*** Opening of DATA PROVIDED ***

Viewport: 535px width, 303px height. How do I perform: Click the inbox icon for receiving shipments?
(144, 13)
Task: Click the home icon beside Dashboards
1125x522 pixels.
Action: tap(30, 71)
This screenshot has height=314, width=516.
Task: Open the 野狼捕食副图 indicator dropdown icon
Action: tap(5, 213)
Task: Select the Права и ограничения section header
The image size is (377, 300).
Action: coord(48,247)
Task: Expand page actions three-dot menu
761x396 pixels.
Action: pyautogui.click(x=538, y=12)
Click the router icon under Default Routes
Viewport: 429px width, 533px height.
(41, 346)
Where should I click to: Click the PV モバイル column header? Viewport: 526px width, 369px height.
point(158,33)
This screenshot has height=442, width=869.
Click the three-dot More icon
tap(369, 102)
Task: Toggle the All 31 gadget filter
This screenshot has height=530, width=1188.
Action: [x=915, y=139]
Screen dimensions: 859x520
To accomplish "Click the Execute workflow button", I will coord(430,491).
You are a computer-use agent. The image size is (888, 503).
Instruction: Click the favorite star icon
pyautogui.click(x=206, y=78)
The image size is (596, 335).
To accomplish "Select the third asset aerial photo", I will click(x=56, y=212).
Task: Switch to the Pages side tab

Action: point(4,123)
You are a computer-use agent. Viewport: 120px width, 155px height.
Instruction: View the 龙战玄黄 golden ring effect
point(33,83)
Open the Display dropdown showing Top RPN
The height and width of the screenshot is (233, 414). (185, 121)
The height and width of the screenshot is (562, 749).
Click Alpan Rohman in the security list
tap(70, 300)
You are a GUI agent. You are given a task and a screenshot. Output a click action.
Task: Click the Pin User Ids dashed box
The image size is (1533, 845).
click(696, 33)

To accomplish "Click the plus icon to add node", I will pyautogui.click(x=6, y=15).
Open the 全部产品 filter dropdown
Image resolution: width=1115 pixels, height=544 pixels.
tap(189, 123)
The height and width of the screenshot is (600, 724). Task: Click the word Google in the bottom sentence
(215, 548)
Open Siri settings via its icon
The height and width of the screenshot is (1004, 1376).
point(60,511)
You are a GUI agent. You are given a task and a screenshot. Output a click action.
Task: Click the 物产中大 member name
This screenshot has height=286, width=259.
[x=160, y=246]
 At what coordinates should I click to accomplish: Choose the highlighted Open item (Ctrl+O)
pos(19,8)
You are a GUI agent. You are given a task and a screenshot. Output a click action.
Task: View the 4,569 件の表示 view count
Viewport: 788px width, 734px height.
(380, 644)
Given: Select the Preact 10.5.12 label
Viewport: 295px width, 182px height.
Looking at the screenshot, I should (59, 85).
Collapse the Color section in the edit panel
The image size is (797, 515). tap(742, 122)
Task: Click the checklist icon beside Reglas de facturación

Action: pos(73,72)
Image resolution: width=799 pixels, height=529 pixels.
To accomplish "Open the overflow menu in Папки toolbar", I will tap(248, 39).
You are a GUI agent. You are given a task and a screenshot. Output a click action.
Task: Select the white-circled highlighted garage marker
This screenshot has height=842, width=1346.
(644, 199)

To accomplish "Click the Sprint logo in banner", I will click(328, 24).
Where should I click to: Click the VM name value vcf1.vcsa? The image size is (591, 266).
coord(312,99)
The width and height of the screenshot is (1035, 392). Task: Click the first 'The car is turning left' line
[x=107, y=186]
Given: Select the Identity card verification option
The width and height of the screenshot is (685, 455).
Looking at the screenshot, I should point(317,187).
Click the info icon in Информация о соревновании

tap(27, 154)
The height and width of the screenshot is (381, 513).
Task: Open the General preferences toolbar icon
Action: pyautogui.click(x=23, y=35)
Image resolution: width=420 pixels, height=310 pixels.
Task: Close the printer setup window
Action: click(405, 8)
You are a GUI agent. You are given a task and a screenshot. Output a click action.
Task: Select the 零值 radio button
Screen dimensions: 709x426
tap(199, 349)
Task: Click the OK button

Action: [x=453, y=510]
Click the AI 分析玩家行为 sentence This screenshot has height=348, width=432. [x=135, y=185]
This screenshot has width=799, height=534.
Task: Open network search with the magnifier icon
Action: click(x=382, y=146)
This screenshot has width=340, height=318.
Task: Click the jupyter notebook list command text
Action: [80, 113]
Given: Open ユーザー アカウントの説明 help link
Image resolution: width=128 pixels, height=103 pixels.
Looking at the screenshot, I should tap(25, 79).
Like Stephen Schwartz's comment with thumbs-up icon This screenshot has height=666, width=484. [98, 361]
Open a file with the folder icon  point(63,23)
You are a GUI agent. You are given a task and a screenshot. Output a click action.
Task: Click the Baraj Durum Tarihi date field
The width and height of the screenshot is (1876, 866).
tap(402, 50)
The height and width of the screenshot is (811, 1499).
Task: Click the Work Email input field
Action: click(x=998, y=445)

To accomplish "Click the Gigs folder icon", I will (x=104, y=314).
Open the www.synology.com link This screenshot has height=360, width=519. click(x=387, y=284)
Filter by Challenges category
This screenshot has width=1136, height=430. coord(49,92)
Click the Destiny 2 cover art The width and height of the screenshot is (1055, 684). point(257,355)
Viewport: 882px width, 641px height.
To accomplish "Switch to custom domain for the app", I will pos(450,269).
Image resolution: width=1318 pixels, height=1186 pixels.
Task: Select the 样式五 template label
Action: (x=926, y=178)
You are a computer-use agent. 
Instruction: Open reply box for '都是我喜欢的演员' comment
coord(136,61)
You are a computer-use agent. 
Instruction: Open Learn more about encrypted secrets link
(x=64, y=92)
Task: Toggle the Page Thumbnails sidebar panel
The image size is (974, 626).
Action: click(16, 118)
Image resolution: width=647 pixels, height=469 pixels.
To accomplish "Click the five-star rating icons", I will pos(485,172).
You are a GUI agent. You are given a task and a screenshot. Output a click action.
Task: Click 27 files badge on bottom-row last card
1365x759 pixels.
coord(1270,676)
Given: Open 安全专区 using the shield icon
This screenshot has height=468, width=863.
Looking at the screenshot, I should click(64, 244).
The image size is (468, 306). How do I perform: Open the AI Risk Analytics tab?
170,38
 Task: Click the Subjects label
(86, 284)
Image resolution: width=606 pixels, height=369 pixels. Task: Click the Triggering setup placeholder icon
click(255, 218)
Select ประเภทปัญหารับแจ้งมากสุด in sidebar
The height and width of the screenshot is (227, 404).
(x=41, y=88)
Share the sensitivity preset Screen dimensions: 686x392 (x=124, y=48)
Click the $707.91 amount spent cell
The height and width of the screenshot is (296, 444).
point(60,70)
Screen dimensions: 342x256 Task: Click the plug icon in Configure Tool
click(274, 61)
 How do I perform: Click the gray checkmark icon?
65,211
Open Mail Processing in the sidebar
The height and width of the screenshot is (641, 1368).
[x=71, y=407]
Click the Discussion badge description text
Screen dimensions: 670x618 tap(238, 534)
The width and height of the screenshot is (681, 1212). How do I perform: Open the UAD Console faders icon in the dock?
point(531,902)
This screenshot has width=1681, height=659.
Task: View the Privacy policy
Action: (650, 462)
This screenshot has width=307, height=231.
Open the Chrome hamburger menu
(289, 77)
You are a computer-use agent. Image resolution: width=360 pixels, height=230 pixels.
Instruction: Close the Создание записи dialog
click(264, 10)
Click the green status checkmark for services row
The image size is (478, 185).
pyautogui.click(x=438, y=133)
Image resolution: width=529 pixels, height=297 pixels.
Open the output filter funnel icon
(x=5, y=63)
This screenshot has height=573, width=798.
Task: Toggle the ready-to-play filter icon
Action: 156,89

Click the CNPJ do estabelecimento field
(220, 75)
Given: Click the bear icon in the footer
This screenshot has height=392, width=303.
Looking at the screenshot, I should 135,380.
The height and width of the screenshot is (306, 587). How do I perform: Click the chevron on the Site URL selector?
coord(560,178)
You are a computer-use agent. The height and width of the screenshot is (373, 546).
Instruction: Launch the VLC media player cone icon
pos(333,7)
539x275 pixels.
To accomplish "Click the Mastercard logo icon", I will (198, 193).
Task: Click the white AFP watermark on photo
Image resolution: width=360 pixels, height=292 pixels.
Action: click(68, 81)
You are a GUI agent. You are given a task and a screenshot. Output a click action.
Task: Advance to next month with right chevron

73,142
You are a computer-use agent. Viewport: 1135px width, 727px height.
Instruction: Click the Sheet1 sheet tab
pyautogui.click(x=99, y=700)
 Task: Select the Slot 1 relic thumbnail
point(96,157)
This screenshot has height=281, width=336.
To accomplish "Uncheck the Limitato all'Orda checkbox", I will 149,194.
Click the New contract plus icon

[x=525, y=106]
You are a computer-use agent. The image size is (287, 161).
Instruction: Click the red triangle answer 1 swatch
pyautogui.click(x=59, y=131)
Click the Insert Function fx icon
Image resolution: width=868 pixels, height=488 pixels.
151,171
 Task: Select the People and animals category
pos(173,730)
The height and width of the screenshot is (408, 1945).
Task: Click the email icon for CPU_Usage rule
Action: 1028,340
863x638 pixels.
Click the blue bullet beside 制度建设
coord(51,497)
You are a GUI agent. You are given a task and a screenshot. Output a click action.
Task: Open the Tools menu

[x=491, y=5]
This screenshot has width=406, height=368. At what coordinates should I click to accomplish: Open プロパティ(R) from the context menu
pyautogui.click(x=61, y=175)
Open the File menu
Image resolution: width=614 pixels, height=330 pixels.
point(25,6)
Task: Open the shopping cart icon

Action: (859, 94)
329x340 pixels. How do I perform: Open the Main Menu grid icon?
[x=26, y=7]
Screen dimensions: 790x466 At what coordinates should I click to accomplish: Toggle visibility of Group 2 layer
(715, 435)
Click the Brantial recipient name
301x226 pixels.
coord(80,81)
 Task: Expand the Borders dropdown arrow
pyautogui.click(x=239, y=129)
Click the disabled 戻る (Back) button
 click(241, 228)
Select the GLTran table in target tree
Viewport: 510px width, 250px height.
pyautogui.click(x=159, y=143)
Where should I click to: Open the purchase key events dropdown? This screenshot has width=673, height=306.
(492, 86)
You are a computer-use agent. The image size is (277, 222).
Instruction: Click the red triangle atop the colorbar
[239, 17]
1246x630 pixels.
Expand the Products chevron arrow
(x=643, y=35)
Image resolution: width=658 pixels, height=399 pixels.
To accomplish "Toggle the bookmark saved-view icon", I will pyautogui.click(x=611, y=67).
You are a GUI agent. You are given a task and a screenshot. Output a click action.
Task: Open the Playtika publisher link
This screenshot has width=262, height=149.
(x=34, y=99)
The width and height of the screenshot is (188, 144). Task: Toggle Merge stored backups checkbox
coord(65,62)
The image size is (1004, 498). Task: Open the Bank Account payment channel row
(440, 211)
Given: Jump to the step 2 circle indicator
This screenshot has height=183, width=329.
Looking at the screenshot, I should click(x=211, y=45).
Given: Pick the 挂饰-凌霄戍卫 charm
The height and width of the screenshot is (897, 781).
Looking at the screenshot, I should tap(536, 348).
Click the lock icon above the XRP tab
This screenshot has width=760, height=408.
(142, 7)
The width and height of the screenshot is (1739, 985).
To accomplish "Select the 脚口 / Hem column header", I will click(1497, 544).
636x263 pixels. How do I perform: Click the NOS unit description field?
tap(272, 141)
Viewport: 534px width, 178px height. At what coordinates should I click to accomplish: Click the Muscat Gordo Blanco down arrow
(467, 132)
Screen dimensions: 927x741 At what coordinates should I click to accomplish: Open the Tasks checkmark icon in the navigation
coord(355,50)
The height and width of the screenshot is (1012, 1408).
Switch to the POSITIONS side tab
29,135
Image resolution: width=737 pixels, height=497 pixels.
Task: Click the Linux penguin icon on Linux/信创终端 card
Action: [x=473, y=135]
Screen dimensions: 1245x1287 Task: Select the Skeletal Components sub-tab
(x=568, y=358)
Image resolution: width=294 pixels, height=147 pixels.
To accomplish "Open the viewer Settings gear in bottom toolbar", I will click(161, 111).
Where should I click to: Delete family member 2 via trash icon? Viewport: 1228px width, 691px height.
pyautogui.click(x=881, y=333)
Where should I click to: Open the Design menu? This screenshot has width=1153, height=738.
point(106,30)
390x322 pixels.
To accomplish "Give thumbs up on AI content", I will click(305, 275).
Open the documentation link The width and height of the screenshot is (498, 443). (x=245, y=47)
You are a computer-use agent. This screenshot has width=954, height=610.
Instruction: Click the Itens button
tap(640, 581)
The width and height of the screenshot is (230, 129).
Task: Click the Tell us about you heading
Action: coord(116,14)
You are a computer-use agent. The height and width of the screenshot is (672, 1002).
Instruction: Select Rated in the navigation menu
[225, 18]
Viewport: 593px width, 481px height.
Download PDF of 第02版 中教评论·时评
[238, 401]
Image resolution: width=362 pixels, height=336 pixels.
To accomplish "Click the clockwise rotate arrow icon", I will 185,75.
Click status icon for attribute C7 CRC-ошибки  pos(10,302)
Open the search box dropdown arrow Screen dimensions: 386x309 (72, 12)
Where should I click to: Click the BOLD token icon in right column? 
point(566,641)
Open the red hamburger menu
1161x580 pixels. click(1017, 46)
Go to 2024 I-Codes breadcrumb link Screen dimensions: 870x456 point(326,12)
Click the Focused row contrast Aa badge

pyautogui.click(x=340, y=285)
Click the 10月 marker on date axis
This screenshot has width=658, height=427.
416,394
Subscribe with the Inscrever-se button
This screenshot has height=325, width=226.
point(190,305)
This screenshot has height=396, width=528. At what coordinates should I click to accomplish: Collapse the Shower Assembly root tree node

*** Close of DATA PROVIDED ***

● **WORK INSTRUCTION**:
Whenever a line of the records holds the string "logo", pick it out and copy it.

● **YOUR RESPONSE**:
To accomplish "Click the Sprint logo in banner", I will click(328, 24).
To accomplish "Click the Mastercard logo icon", I will (198, 193).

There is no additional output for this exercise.